Dear Students, Parents, and Community Members:

 

The Iola-Scandinavia School Community suffered another unexpected loss on January 5th with the passing of high school social studies teacher, Mr. Brian Tucker.   Last school year we also lost Kelli Prinsen, who was a junior student, and Mr. Andrew Schefelker, a middle/high school science teacher.  These losses have had an impact on our staff, students, and community. 

 

Coping with the loss of someone you care about is one of life’s most difficult challenges especially for school age students.  Grieving is unique to each individual and the experience will vary based on personalities, coping styles, and how significant the person was in their lives.   I have provided some general strategies and supports below that were provided with some modifications from the Starstoolkit.org

Potential Student Reactions after a Loss

  • Show a decline in school performance
  • Have difficulty mastering new material
  • Become more irritable
  • Become withdrawn
  • Become anxious or depressed
  • Become more likely to engage in risky behaviors such as substance abuse, promiscuity, reckless driving, and suicide
  • Become focused on the loss

Whenever possible, students should be offered additional supports to assist them in maintaining their academic progress before academic failure occurs, which would represent an additional stressor.

What Teachers and Adults Can Do

  • Listen to what students want to share with you.  It may be difficult but just listening can be a powerful healing force.  Be patient, as this will take time.
  • Protect students from becoming re-traumatized.  Sometimes other students may ridicule highly emotional students who cry.

■ **AIM OF THE EXERCISE**: In the letter on coping with loss, what subject did Mr. Brian Tucker teach?

■ **INFORMATION PROVIDED**:

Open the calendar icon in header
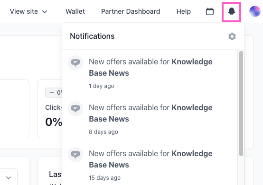Screen dimensions: 263x185 [210, 11]
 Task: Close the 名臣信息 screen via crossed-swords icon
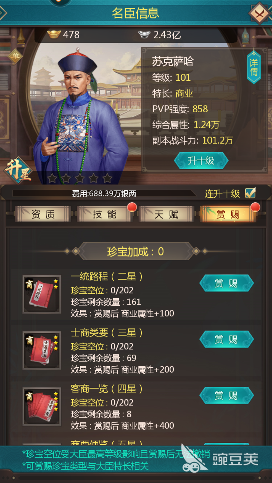coord(260,13)
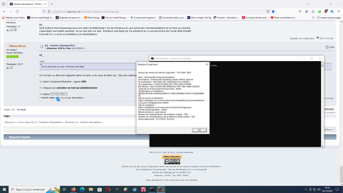Reload the page with refresh icon
The width and height of the screenshot is (343, 193).
point(17,12)
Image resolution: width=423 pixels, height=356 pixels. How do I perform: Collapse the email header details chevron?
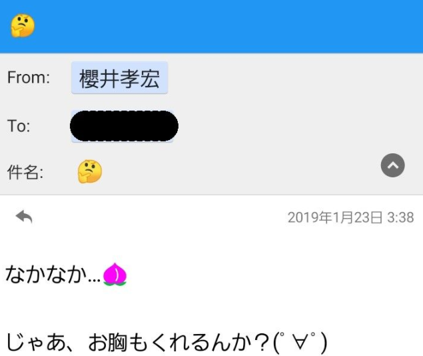[x=392, y=165]

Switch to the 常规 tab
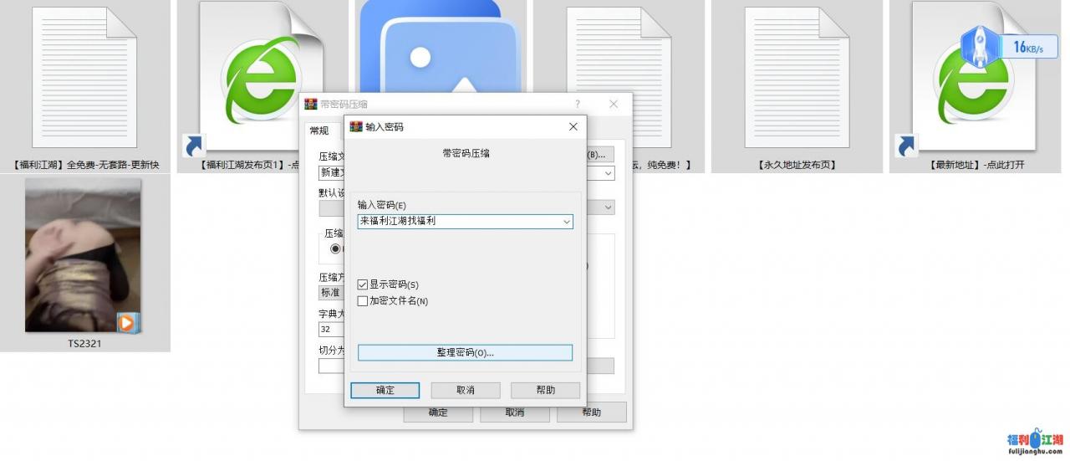318,131
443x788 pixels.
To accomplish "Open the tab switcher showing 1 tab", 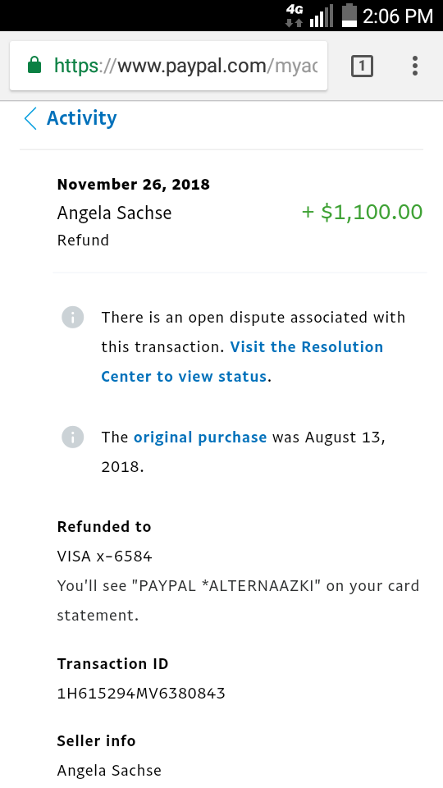I will tap(362, 66).
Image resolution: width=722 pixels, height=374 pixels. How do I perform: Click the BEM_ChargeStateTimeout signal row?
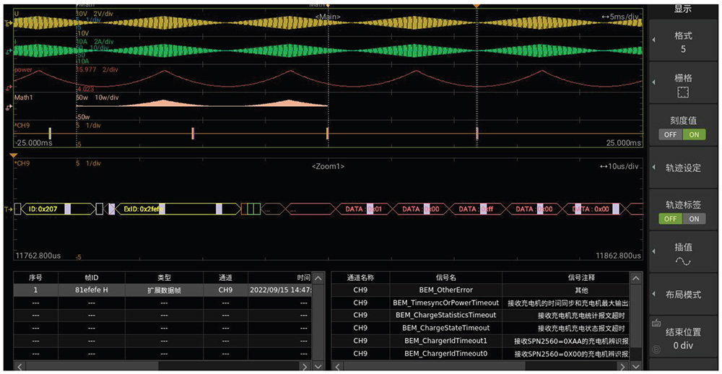[445, 328]
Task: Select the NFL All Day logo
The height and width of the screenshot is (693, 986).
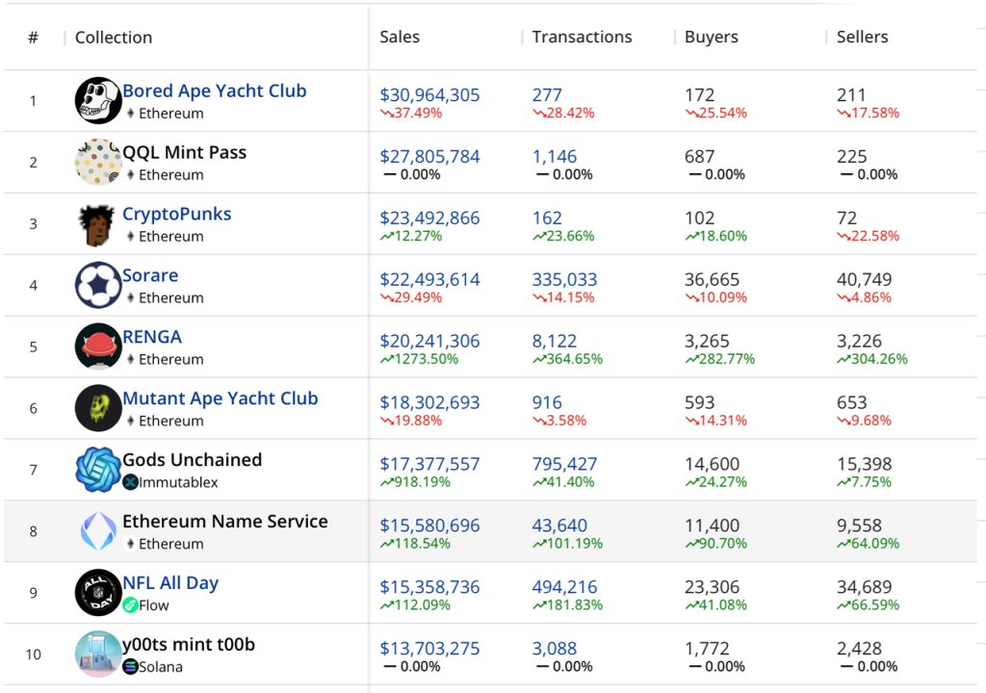Action: tap(96, 592)
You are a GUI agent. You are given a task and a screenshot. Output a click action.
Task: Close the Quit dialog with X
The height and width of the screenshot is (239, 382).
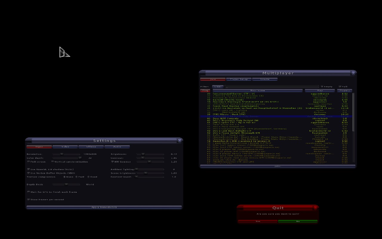tap(315, 207)
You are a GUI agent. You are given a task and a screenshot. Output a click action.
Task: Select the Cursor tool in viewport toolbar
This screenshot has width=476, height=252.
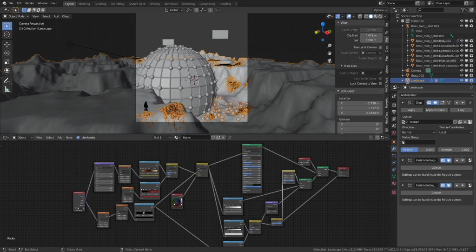click(7, 34)
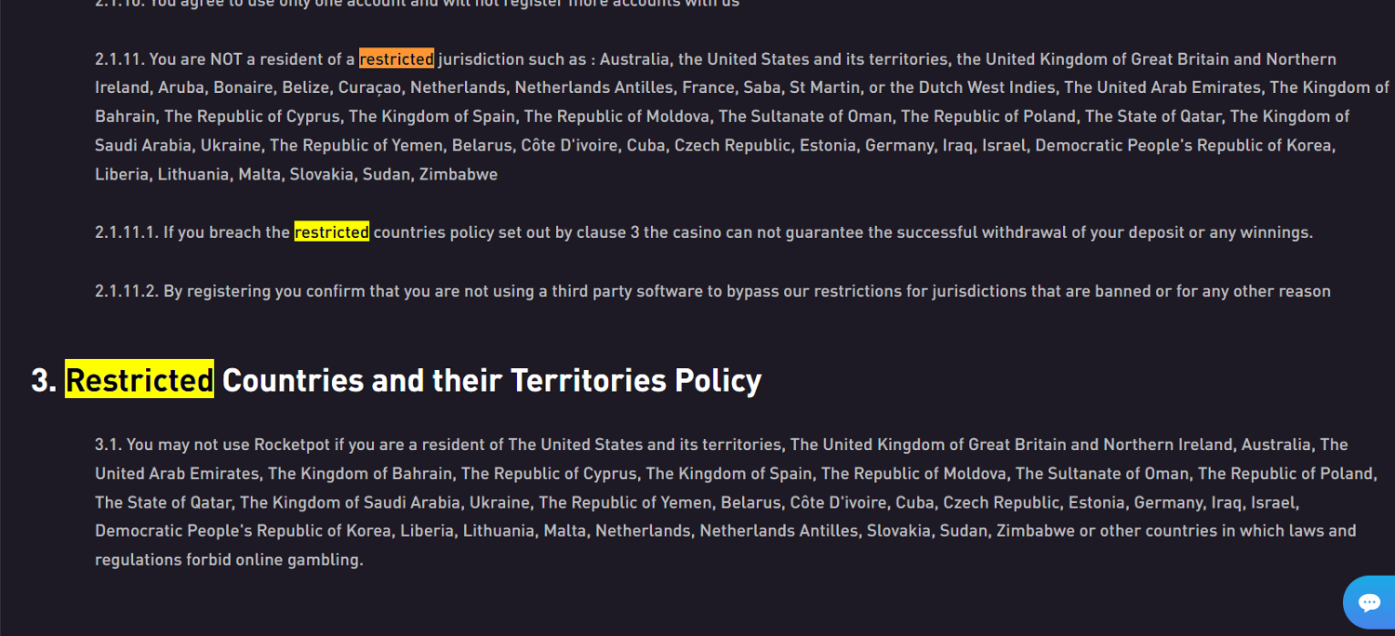Click the word "NOT" in clause 2.1.11

coord(226,60)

■ **COMPLETED TASK**: High school social studies.